* _給定文本_
§ §
LeetCode棧的基礎操作系列問題詳細總結
LeetCode中考察棧的基礎操作的問題有20. Valid Parentheses,71. Simplify Path,150. Evaluate Reverse Polish Notation等,本文對這三個題進行詳細的解析。
棧是一種特殊的線性表,僅能線上性表的一端操作,棧頂允許操作,棧底不允許操作是一種先進後出(LIFO)的資料結構。其最基礎的操作包括建立一個棧(Stack())、入棧(push(E item))和出棧(pop())。下面是相關的Java API。
接下來使用這些基礎操作來解決實際問題:
LeetCode 20. Valid Parentheses
Description:
Given a string containing just the characters ‘(’, ‘)’, ‘{’, ‘}’, ‘[’ and ‘]’, determine if the input string is valid.
An input string is valid if:
- Open brackets must be closed by the same type of brackets.
- Open brackets must be closed in the correct order.
Note that an empty string is also considered valid.
Example 1:
Input: "()"
Output: true
Example 2:
Input: "()[]{}"
Output: true
Example 3:
Input: "(]"
Output: false
Example 4:
Input: "([)]"
Output: false
Example 5:
Input: "{[]}"
Output: true
思路解析:
題意是給定一個包含括號的字串,判斷是否可以匹配。
本題考查棧的基礎應用,可以利用棧的入棧、出棧操作完成解答。
對字串的每個字元進行遍歷,如果是左括號,進行入棧操作;
這一步完成需要判斷一下棧是否為空,也就是說如果剛開始的是右括號的話,明顯是不可匹配的,直接返回false;
上面已經判斷了不是左括號,接著就要判斷右括號和棧頂的括號(執行pop()操作)是否匹配,不匹配直接返回false;
最後注意遍歷完成以後,如果全部匹配的話,push()和pop()操作是成對出現的,返回的是stack.isEmpty(),這樣也可以保證了題目中“Note that an empty string is also considered valid”,空串也認為是可以匹配的。
程式碼如下:
class Solution {
public boolean isValid(String s) {
Stack<Character> stack = new Stack<>();
for(int i = 0 ; i < s.length() ; i ++){
char c = s.charAt(i);
if(c == '(' || c == '[' || c == '{'){
stack.push(c);
} else{
if(stack.isEmpty()){
return false;
}
char topChar = stack.pop();
if(c == ')' && topChar != '(')
return false;
if(c == ']' && topChar != '[')
return false;
if(c == '}' && topChar != '{')
return false;
}
}
return stack.isEmpty();
}
}
LeetCode 71. Simplify Path
Description:
Given an absolute path for a file (Unix-style), simplify it.
For example,
path = “/home/”, => “/home”
path = “/a/./b/…/…/c/”, => “/c”
path = “/a/…/…/b/…/c//.//”, => “/c”
path = “/a//b////c/d//././/…”, => “/a/b/c”
§ §
* _任務說明 A_
在給定文本對第20題的解析中,遍歷結束後為何返回stack.isEmpty()?請以一至三句說明。
* _任務說明 B_
列出給定文本開頭所舉的、考察棧基礎操作的全部LeetCode題目。

[已儲存條目]
§ §
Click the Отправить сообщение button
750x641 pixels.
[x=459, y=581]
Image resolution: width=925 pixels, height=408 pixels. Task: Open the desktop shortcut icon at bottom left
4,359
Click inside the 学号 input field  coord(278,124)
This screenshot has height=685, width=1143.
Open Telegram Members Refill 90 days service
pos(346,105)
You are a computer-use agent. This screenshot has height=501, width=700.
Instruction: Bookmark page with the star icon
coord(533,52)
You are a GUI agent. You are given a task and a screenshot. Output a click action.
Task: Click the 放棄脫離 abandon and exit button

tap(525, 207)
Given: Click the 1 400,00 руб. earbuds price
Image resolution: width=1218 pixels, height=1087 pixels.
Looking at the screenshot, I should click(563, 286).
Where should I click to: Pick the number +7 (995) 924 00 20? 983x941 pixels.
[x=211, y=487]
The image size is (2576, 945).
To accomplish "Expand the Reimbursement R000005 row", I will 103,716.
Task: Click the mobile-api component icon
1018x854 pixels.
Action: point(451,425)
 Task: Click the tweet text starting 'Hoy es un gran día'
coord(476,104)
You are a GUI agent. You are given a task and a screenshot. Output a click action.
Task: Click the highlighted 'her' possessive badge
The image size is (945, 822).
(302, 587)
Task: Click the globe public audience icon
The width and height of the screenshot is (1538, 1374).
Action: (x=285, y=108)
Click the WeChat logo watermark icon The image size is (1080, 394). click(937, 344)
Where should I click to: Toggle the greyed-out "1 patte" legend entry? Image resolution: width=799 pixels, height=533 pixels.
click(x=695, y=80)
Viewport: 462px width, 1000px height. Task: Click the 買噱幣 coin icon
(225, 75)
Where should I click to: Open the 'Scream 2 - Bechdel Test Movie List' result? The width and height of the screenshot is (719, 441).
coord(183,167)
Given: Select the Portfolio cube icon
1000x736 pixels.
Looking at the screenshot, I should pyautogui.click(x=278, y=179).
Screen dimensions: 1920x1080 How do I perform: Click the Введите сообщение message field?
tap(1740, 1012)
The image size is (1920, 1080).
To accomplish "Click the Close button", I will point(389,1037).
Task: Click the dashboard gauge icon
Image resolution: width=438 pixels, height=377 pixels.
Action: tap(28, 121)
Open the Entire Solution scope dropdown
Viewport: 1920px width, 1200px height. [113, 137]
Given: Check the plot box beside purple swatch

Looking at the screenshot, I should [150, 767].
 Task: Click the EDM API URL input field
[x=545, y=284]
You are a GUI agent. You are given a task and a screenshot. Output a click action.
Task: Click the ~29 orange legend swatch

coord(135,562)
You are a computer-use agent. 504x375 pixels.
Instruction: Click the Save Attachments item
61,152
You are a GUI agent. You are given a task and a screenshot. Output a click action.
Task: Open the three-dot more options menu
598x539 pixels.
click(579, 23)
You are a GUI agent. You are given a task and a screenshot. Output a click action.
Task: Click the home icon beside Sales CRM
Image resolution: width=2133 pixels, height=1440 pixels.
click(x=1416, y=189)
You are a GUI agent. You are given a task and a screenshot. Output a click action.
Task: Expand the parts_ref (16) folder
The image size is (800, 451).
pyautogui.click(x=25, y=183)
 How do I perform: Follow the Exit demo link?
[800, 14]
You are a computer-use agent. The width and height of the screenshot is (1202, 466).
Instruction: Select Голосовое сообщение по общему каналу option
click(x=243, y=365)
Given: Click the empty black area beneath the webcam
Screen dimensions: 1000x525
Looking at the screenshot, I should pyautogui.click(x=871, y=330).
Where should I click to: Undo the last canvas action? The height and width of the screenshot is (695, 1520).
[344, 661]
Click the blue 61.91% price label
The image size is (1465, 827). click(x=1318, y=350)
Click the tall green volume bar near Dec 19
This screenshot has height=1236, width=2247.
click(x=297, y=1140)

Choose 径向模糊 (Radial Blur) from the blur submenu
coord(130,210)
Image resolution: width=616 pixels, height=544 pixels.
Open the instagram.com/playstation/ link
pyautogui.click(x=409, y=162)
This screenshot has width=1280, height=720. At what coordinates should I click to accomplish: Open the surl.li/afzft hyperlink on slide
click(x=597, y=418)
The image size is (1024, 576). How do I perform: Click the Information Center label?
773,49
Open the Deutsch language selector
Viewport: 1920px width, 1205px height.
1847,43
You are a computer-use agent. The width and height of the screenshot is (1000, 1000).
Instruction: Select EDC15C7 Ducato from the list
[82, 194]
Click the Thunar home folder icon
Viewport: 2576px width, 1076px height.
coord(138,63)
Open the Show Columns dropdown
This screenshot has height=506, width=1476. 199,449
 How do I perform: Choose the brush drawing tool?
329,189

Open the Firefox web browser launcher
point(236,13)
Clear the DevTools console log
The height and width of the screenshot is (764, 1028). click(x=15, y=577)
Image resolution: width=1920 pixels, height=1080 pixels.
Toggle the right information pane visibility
§ §
* _結果 A_
遍歷完成後,若所有括號都能匹配,push()和pop()操作是成對出現的,因此以stack.isEmpty()作為返回值。這樣也保證了題目中「Note that an empty string is also considered valid」的要求,使空字串同樣被視為可以匹配。

* _結果 B_
- 20. Valid Parentheses
- 71. Simplify Path
- 150. Evaluate Reverse Polish Notation